[Saved entries]
::::::::::

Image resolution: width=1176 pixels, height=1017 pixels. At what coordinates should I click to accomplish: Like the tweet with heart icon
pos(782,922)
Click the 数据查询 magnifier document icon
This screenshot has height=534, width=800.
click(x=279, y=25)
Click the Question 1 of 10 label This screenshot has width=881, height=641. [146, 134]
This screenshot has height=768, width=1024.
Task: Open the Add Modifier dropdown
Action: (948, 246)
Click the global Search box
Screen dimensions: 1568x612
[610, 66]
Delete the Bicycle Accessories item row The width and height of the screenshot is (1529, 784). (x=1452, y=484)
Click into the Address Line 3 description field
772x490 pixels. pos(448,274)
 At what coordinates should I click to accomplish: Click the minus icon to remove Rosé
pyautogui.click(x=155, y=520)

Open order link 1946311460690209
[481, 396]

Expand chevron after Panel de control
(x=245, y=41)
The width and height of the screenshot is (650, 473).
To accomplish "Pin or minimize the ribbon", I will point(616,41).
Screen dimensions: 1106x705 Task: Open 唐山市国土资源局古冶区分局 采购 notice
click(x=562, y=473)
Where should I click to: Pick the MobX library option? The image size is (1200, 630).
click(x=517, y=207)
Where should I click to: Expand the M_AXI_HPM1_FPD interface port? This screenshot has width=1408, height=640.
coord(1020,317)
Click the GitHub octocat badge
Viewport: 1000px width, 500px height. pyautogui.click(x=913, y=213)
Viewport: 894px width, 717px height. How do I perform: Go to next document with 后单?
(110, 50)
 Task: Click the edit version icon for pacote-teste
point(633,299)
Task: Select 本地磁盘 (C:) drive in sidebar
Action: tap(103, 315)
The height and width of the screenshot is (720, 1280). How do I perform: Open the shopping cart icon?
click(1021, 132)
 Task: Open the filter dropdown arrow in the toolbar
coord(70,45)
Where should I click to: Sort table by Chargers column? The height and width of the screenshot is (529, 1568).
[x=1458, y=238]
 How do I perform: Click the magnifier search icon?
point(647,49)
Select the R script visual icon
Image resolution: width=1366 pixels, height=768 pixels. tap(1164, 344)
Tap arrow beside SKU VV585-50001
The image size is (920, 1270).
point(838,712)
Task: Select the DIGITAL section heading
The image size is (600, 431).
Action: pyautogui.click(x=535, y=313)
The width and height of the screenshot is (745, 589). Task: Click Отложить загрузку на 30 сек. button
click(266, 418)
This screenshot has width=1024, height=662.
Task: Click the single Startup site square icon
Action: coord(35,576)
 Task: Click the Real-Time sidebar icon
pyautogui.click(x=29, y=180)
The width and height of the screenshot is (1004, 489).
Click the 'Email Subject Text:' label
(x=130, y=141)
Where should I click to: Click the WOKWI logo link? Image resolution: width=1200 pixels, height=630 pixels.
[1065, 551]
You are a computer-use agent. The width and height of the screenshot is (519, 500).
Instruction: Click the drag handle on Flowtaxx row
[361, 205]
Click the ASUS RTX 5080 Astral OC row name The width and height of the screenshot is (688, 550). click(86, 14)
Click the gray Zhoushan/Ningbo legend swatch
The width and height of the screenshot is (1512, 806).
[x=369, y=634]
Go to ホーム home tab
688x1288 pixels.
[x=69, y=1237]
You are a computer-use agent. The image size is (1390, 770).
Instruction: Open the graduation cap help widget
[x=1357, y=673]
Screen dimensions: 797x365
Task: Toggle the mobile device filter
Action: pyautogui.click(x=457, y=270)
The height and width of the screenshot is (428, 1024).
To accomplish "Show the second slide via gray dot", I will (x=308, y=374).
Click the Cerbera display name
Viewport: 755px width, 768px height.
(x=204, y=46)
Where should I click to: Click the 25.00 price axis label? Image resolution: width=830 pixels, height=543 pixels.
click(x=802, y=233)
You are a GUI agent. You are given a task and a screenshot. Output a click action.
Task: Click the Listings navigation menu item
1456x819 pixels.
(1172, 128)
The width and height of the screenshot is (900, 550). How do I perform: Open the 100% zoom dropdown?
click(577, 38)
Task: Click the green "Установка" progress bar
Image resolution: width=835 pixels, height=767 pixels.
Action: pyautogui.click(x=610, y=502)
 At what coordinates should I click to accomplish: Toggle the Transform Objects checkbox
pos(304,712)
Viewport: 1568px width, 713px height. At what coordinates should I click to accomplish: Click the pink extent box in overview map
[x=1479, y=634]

::::::::::

Transcribe all entries word for word.

## OUTPUT OF THE EXERCISE
Image resolution: width=1176 pixels, height=1017 pixels. At what coordinates should I click to accomplish: Like the tweet with heart icon
pos(782,922)
Click the 数据查询 magnifier document icon
This screenshot has height=534, width=800.
click(x=279, y=25)
Click the Question 1 of 10 label This screenshot has width=881, height=641. [146, 134]
This screenshot has height=768, width=1024.
Task: Open the Add Modifier dropdown
Action: (948, 246)
Click the global Search box
Screen dimensions: 1568x612
[610, 66]
Delete the Bicycle Accessories item row The width and height of the screenshot is (1529, 784). (x=1452, y=484)
Click into the Address Line 3 description field
772x490 pixels. pos(448,274)
 At what coordinates should I click to accomplish: Click the minus icon to remove Rosé
pyautogui.click(x=155, y=520)

Open order link 1946311460690209
[481, 396]

Expand chevron after Panel de control
(x=245, y=41)
The width and height of the screenshot is (650, 473).
To accomplish "Pin or minimize the ribbon", I will point(616,41).
Screen dimensions: 1106x705 Task: Open 唐山市国土资源局古冶区分局 采购 notice
click(x=562, y=473)
Where should I click to: Pick the MobX library option? The image size is (1200, 630).
click(x=517, y=207)
Where should I click to: Expand the M_AXI_HPM1_FPD interface port? This screenshot has width=1408, height=640.
coord(1020,317)
Click the GitHub octocat badge
Viewport: 1000px width, 500px height. pyautogui.click(x=913, y=213)
Viewport: 894px width, 717px height. How do I perform: Go to next document with 后单?
(110, 50)
 Task: Click the edit version icon for pacote-teste
point(633,299)
Task: Select 本地磁盘 (C:) drive in sidebar
Action: tap(103, 315)
The height and width of the screenshot is (720, 1280). How do I perform: Open the shopping cart icon?
click(1021, 132)
 Task: Open the filter dropdown arrow in the toolbar
coord(70,45)
Where should I click to: Sort table by Chargers column? The height and width of the screenshot is (529, 1568).
[x=1458, y=238]
 How do I perform: Click the magnifier search icon?
point(647,49)
Select the R script visual icon
Image resolution: width=1366 pixels, height=768 pixels. tap(1164, 344)
Tap arrow beside SKU VV585-50001
The image size is (920, 1270).
point(838,712)
Task: Select the DIGITAL section heading
The image size is (600, 431).
Action: pyautogui.click(x=535, y=313)
The width and height of the screenshot is (745, 589). Task: Click Отложить загрузку на 30 сек. button
click(266, 418)
This screenshot has width=1024, height=662.
Task: Click the single Startup site square icon
Action: coord(35,576)
 Task: Click the Real-Time sidebar icon
pyautogui.click(x=29, y=180)
The width and height of the screenshot is (1004, 489).
Click the 'Email Subject Text:' label
(x=130, y=141)
Where should I click to: Click the WOKWI logo link? Image resolution: width=1200 pixels, height=630 pixels.
[1065, 551]
You are a computer-use agent. The width and height of the screenshot is (519, 500).
Instruction: Click the drag handle on Flowtaxx row
[361, 205]
Click the ASUS RTX 5080 Astral OC row name The width and height of the screenshot is (688, 550). click(86, 14)
Click the gray Zhoushan/Ningbo legend swatch
The width and height of the screenshot is (1512, 806).
[x=369, y=634]
Go to ホーム home tab
688x1288 pixels.
[x=69, y=1237]
You are a computer-use agent. The image size is (1390, 770).
Instruction: Open the graduation cap help widget
[x=1357, y=673]
Screen dimensions: 797x365
Task: Toggle the mobile device filter
Action: pyautogui.click(x=457, y=270)
The height and width of the screenshot is (428, 1024).
To accomplish "Show the second slide via gray dot", I will (x=308, y=374).
Click the Cerbera display name
Viewport: 755px width, 768px height.
(x=204, y=46)
Where should I click to: Click the 25.00 price axis label? Image resolution: width=830 pixels, height=543 pixels.
click(x=802, y=233)
You are a GUI agent. You are given a task and a screenshot. Output a click action.
Task: Click the Listings navigation menu item
1456x819 pixels.
(1172, 128)
The width and height of the screenshot is (900, 550). How do I perform: Open the 100% zoom dropdown?
click(577, 38)
Task: Click the green "Установка" progress bar
Image resolution: width=835 pixels, height=767 pixels.
Action: pyautogui.click(x=610, y=502)
 At what coordinates should I click to accomplish: Toggle the Transform Objects checkbox
pos(304,712)
Viewport: 1568px width, 713px height. At what coordinates should I click to accomplish: Click the pink extent box in overview map
[x=1479, y=634]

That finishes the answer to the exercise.